» Exercise requirements
(A) According to the article on AJ Dybantsa, in which town did his father stay the longest while living in France?
(B) Please continue the article about AJ Dybantsa's French roots from the point where it stops.

» Extract to read
From Grigny to the Barclays Center: AJ Dybantsa, the prodigy with French roots

Analysis

From Grigny to the Barclays Center: AJ Dybantsa, the prodigy with French roots

On June 23, at the Barclays Center in Brooklyn, one name should be called first at the 2026 NBA Draft: AJ Dybantsa. At 19, the BYU wing is projected as the No. 1 pick, headed for Washington. But behind the American phenom lies a deeply French story, built on back-and-forth trips between two continents, a father who came from Congo-Brazzaville by way of France, and a town in the Essonne that will watch one of its own walk into legend tonight.

An undisputed favorite

Anicet Junior Dybantsa, known as “AJ,” did not reach the top of this class by chance. A two-time world champion with Team USA at the U17 (2024) and U19 (2025) levels, and MVP of the last U19 World Cup, he is coming off a dazzling freshman season at Brigham Young University in Utah, where he finished as the leading scorer in all of college basketball with more than 25 points per game. Standing 6’9″, the wing checks every box of a generational prospect: tall, spectacular, skilled, able to dunk and to pull up from three.

His read on himself is crystal clear. “I’m versatile, complete, I play the right way, I win,” he tells BeBasket, without false modesty. Three years after Victor Wembanyama, it is his turn to live this honor. The only unknown is a possible move by the Utah Jazz to grab the top pick. Otherwise, it is off to the nation’s capital, where he would join Frenchmen Bilal Coulibaly and Alexandre Sarr, as well as Trae Young and Anthony Davis.

The French thread

What sets one of the brightest hopes in world basketball apart is that part of his roots is planted in France. His father, Anicet “Ace” Dybantsa, is Congolese, his mother is Jamaican. And before settling in the United States, Ace spent eight years in France.

After arriving in France in 1980, he moved from town to town: Tours, Compiègne, Épinal, and above all Grigny, in the Essonne, where he stayed the longest. “I kept getting kicked out left and right, school back then was rough,” he laughs today to BeBasket, in French, his native language.

From that nomadic youth across three continents, the father drew a philosophy he passed on to his children. “I try to take the good things from each continent and instill them in my kids. Europe and France taught us hard work, respect for elders and helping your neighbor,” he tells BeBasket. A transmission that remains essential in his eyes. “It’s essential that he knows where he comes from. Dybantsa is his name, but it’s also mine and my father’s,” he explains to Le Parisien.

» Raw data
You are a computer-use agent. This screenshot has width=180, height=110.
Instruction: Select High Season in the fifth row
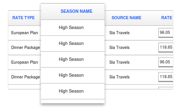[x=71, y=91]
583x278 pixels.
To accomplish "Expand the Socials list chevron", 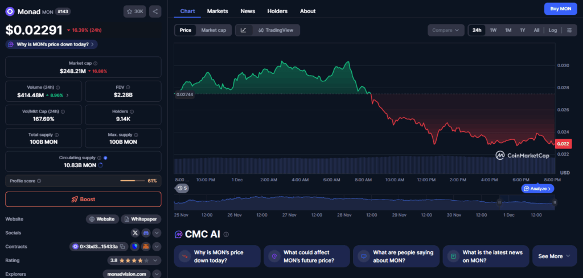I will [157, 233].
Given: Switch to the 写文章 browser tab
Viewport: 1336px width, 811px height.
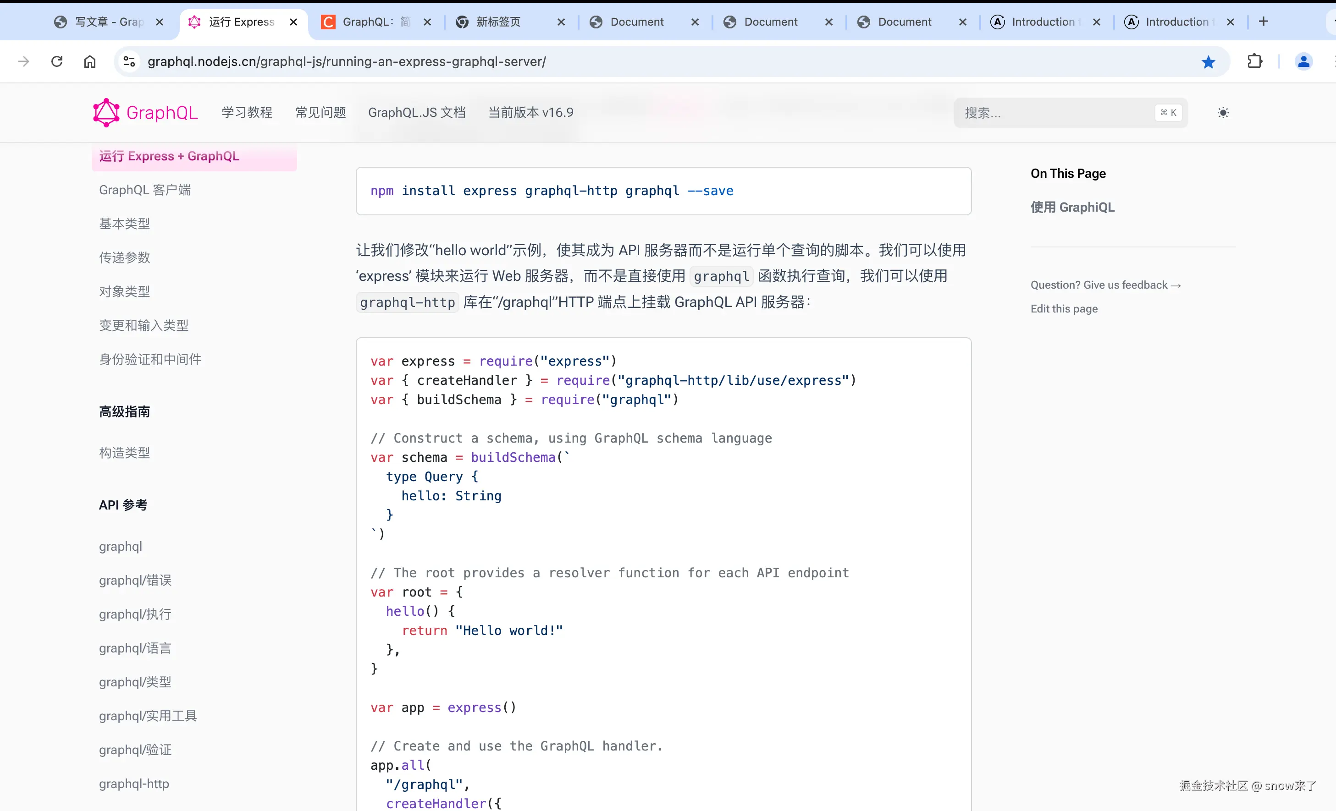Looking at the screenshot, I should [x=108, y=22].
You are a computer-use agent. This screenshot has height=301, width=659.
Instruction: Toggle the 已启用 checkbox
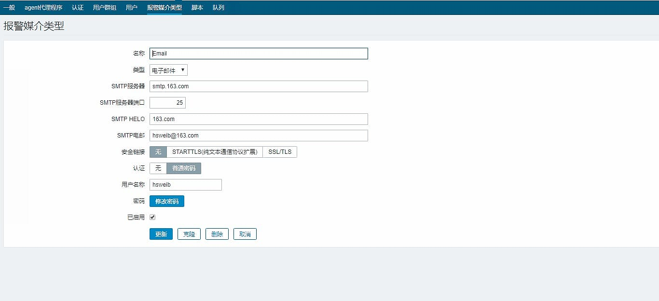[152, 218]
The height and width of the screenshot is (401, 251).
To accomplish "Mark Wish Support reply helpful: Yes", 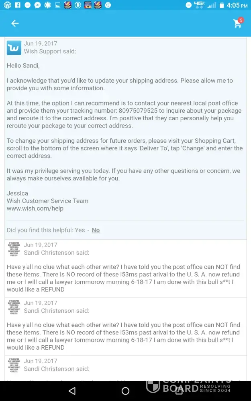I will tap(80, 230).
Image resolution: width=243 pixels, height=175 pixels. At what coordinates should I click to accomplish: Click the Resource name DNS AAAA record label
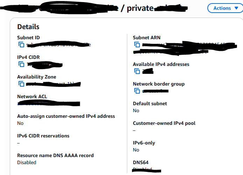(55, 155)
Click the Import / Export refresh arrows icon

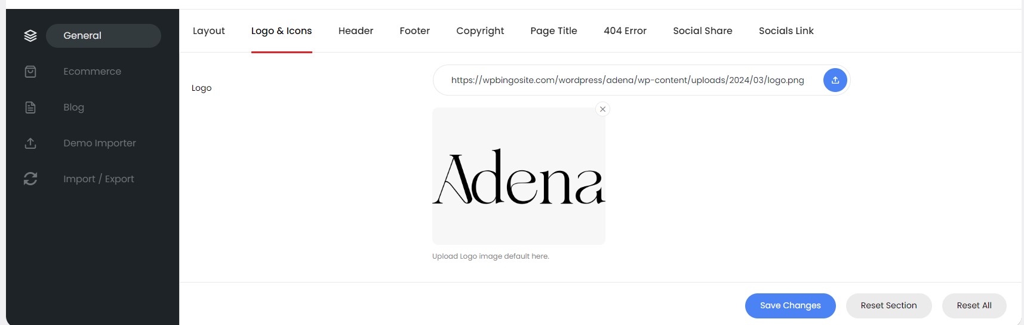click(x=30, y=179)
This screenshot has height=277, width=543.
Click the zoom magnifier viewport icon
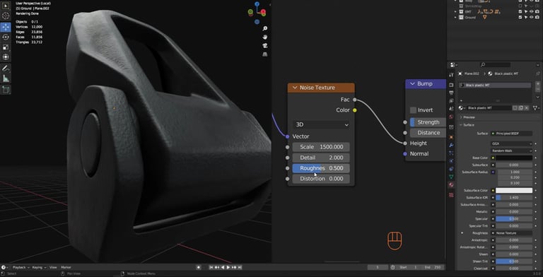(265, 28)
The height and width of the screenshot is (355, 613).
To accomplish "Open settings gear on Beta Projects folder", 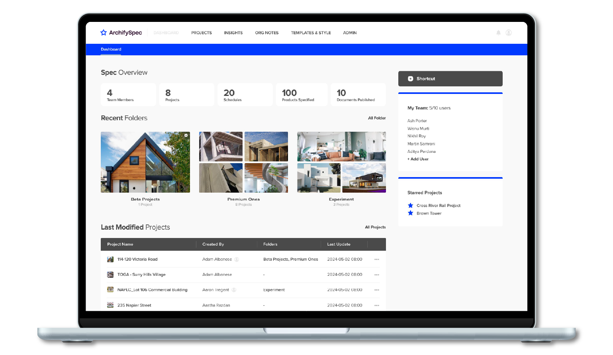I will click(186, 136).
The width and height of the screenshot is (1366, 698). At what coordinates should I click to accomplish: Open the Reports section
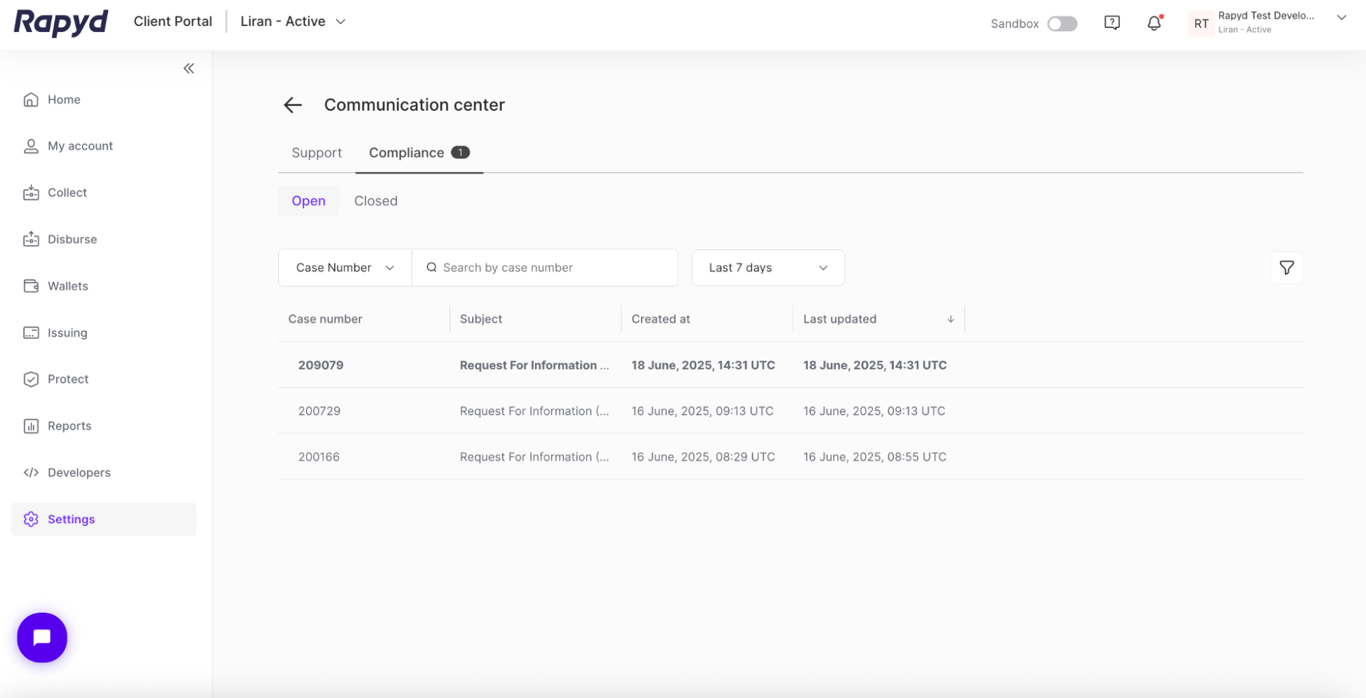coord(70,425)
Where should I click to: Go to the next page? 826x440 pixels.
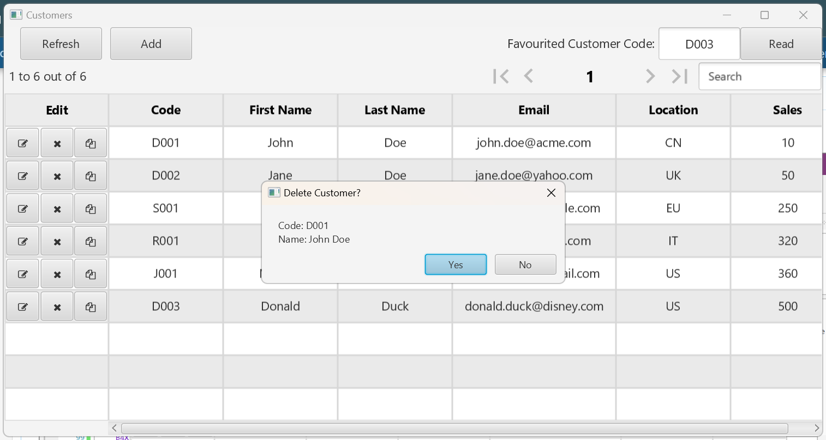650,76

» Response list
(A) Grigny, in the Essonne.

(B)
This French chapter is no token gesture. AJ has come to the country more than a dozen times. His first visit was in 2018, in Trappes, at his cousins’ home, where he spent a full month with his sisters over the summer. He loved it so much that he wanted to come back the following year. Although he does not speak French, he understands it from all his trips across the Atlantic. “I’ve come plenty of times and I feel like I’ve already been everywhere in France. I kind of love everything about your country: the culture, the museums, the food,” he tells Le Parisien, like a true tourist.

The school of a father’s discipline

Behind the raw talent stands an uncompromising mentor. A former police officer at Boston University, Ace Dybantsa applied an iron method to channel his son. The most striking story goes back to AJ’s childhood, when the boy announced he wanted to become a professional basketball player. The father’s answer was blunt. “Stop dreaming, there are more doctors and lawyers than NBA players in this world,” he told him, as he recounts to BeBasket. But faced with the kid’s persistence, he set one non-negotiable condition: no grade below an A or a B, the American system. Otherwise, it was over.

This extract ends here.